Tempus - Cuatro Estudios para Violín y Violoncello (1974), for violin and cello.


Works for Viola

Alborada (1975), for viola and piano, published by Edition Nomos, Athens. SubVerlag Gerig, Cologne, Breitkopf & Härtel, Wiesbaden, and ArteMus, Caracas.


Sources:

Grove Music Online:  https://doi.org/10.1093/gmo/9781561592630.article.46816

Furman Schleifer, M., and Galván, G (2016). Latin American Classical Composers, A Biographical Dictionary. London: Rowman & Littlefield.

Emilio Mendoza

Venezuelan guitarist and composer, born August 8, 1953.

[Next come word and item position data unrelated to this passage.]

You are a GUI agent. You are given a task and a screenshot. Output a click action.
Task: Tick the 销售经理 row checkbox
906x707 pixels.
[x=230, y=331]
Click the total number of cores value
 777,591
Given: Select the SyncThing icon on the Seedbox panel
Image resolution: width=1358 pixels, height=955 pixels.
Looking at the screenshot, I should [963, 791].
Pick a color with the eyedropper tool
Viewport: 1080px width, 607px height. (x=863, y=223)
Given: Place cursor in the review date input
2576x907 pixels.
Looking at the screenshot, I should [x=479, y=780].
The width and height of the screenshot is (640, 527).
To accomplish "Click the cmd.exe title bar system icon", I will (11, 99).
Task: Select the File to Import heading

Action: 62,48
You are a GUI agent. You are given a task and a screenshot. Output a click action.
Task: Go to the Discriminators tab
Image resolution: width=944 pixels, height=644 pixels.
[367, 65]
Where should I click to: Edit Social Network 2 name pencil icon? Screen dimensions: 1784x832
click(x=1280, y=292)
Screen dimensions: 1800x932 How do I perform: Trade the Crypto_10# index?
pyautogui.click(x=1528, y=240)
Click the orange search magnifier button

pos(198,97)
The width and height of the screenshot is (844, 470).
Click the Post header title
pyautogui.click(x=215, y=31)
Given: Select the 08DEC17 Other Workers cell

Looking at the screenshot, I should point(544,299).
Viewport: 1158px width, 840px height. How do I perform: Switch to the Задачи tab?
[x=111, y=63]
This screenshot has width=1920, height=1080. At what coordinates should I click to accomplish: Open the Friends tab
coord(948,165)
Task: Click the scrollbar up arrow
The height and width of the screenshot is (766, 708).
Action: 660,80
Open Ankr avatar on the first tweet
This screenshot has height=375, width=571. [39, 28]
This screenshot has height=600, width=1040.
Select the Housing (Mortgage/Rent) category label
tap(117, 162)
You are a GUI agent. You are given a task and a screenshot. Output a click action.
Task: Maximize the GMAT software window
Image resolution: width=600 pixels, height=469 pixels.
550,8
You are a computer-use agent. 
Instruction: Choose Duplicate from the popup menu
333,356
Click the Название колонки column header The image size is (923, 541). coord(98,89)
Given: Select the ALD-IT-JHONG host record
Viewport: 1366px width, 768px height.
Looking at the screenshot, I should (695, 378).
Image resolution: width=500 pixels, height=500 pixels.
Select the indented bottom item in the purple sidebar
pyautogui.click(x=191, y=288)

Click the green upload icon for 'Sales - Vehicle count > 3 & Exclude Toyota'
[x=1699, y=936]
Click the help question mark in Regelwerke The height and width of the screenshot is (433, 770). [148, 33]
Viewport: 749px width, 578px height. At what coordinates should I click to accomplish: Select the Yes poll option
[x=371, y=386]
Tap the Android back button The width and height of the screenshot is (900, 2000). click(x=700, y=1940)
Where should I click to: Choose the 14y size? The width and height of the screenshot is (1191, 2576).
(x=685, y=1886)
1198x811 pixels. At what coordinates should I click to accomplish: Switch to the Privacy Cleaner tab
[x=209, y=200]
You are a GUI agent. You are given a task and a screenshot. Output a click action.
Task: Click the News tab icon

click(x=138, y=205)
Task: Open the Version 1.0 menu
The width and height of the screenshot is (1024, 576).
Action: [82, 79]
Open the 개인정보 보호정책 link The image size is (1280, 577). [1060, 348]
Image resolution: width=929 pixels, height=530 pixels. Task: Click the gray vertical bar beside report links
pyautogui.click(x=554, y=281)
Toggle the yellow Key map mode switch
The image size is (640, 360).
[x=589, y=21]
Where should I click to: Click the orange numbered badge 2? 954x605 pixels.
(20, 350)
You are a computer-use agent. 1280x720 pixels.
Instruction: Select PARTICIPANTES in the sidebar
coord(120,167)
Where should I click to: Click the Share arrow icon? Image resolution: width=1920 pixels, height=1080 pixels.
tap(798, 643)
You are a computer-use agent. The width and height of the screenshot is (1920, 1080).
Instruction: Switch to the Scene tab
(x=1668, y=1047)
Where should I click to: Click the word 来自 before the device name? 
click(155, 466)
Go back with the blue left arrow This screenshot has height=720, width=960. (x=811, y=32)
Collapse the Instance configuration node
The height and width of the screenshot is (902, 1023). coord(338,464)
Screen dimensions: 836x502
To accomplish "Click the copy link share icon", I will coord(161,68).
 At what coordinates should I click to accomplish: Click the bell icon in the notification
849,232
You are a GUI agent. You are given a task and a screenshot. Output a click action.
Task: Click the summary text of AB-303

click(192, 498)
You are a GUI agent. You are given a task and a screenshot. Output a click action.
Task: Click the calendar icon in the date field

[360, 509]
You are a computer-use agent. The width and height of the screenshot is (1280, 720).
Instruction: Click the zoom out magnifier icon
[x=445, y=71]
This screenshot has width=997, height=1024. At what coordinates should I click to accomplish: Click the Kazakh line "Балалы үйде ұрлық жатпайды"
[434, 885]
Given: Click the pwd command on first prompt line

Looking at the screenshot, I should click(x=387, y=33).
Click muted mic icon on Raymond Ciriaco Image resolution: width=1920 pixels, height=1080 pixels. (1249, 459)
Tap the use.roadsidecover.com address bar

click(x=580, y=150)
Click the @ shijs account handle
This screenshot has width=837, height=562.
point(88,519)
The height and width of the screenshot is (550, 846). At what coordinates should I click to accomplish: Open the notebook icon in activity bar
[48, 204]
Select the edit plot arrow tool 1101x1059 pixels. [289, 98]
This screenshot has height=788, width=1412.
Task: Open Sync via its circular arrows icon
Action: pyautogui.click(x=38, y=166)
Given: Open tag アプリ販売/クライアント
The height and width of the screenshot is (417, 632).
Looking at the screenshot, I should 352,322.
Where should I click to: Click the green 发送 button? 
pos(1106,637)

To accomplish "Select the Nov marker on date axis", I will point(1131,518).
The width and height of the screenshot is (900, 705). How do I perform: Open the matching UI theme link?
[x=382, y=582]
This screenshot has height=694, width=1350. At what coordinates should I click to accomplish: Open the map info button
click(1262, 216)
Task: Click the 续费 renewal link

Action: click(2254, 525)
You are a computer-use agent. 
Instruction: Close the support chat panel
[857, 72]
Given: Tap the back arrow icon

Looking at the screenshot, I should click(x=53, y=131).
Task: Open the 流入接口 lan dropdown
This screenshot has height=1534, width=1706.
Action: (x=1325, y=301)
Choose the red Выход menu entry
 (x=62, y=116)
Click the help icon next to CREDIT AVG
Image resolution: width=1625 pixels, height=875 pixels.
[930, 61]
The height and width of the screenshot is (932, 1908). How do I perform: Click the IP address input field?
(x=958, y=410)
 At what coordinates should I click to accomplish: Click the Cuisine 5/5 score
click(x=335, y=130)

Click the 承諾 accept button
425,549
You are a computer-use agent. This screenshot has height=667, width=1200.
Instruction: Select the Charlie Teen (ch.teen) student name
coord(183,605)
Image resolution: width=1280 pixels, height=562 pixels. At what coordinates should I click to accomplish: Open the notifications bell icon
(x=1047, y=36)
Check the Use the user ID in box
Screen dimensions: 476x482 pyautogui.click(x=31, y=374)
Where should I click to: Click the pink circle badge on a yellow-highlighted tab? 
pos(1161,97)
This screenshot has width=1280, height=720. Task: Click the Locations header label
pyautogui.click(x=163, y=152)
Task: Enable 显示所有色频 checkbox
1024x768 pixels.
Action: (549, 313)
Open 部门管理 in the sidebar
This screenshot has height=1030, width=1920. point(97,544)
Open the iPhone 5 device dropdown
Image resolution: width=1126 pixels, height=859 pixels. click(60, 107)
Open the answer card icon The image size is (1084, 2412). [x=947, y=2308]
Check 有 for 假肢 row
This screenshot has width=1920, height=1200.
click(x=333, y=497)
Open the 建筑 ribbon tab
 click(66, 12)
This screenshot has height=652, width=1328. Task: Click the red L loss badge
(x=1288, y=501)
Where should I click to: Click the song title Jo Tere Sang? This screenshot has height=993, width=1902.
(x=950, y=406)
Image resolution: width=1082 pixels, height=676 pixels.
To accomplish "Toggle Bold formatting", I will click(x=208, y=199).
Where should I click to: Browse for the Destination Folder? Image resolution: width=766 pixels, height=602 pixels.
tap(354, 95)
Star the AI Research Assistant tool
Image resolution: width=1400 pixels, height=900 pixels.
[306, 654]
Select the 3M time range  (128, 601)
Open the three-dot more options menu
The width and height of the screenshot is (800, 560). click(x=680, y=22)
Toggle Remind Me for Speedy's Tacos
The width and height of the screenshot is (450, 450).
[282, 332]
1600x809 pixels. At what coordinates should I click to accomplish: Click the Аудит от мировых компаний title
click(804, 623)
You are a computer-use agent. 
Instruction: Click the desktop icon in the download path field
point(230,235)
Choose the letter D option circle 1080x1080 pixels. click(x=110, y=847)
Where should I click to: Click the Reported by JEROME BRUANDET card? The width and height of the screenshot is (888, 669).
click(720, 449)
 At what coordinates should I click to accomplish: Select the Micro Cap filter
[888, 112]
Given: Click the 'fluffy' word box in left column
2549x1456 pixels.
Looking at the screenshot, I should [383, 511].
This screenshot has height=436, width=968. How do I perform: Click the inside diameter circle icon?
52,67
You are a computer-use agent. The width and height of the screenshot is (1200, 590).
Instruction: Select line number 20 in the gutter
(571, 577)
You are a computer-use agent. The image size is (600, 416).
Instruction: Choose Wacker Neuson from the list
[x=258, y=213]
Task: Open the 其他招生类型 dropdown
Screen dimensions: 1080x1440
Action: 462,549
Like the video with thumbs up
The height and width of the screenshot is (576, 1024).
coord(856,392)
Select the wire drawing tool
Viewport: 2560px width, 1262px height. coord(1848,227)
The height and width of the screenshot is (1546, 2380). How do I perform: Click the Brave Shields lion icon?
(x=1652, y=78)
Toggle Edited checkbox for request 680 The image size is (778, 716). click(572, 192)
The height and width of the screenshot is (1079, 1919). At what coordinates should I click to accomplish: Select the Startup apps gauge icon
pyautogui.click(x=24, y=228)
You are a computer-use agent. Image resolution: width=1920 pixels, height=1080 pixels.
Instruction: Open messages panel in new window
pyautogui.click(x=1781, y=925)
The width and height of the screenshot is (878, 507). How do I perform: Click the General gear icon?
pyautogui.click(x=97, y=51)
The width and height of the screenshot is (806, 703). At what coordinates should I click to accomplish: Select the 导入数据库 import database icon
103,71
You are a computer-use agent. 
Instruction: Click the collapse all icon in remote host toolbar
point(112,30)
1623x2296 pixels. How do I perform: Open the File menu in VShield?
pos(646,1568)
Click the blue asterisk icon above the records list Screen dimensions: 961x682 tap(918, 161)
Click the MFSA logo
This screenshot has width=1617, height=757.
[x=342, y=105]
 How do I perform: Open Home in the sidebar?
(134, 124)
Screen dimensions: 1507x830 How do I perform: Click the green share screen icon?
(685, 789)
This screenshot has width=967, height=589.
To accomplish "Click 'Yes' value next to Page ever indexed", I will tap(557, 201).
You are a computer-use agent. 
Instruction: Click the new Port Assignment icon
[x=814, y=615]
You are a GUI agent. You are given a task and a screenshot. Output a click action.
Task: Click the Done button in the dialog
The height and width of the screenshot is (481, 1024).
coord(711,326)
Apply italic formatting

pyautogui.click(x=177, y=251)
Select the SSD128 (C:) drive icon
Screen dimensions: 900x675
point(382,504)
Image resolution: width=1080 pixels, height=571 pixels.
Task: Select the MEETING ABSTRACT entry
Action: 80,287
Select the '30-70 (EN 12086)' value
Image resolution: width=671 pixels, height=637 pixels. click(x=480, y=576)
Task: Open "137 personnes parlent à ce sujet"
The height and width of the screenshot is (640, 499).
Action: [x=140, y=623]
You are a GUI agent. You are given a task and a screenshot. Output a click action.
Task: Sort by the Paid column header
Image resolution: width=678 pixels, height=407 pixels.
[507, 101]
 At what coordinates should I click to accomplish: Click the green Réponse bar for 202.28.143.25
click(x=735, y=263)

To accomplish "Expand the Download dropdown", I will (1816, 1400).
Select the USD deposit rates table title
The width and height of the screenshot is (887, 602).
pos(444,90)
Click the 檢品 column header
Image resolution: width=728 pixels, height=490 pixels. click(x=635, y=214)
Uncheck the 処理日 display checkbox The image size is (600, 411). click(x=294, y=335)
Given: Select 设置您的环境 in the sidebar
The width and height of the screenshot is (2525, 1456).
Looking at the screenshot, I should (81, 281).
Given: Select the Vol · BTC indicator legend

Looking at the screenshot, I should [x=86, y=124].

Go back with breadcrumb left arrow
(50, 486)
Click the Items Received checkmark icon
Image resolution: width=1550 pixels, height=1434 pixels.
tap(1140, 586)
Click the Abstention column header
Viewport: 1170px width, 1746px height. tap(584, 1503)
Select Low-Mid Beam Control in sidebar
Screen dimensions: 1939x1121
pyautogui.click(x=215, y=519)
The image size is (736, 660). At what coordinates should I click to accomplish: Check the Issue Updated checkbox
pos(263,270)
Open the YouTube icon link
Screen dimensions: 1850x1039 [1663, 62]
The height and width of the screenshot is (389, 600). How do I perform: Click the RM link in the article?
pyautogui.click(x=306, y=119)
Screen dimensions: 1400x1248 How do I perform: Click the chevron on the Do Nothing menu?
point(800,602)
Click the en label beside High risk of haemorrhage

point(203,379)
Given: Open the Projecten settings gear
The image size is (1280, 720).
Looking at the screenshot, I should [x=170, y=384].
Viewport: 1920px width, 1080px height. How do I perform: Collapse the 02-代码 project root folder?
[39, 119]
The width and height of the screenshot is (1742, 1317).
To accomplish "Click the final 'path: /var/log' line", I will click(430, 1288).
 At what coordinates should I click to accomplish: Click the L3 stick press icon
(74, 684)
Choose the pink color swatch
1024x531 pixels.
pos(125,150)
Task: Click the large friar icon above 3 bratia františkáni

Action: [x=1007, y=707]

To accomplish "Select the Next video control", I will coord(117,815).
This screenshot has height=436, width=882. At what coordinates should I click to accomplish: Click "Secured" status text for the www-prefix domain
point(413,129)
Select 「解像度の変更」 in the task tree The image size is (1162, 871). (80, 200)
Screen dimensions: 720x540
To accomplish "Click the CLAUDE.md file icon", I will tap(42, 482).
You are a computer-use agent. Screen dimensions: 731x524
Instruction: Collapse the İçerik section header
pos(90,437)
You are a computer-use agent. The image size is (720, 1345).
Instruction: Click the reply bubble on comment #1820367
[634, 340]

Emilio Mendoza was born in Caracas, August 8, 1953. He studied classical guitar with Flaminia de Desola at the Escuela Juan Manuel Olivares and composition with Yannis Ioannidis at the Universidad Metropolitana, in Caracas. In 1981, he received his composition diploma from the Schumann Institute in Düsseldorf studying live electronics with Günther Becker and received his DMA in 1990 from the Catholic University of America in Washington, D.C., studying Latin American art music and composition. 

Additionally, Mendoza taught at the Crane School of Music at Potsdam College in New York, and then the Central University of Venezuela in 1996. Along with being President of Fundación de Etnomusicología y Folklore in Caracas, Mendoza also was the coordinator for the Organization of American States’ ethnomusicology and folklore programs. Mendoza’s compositional influences derive from popular music and dance. Experimentation with rhythmic profile and study of traditional indigenous musical resources can be seen in his works.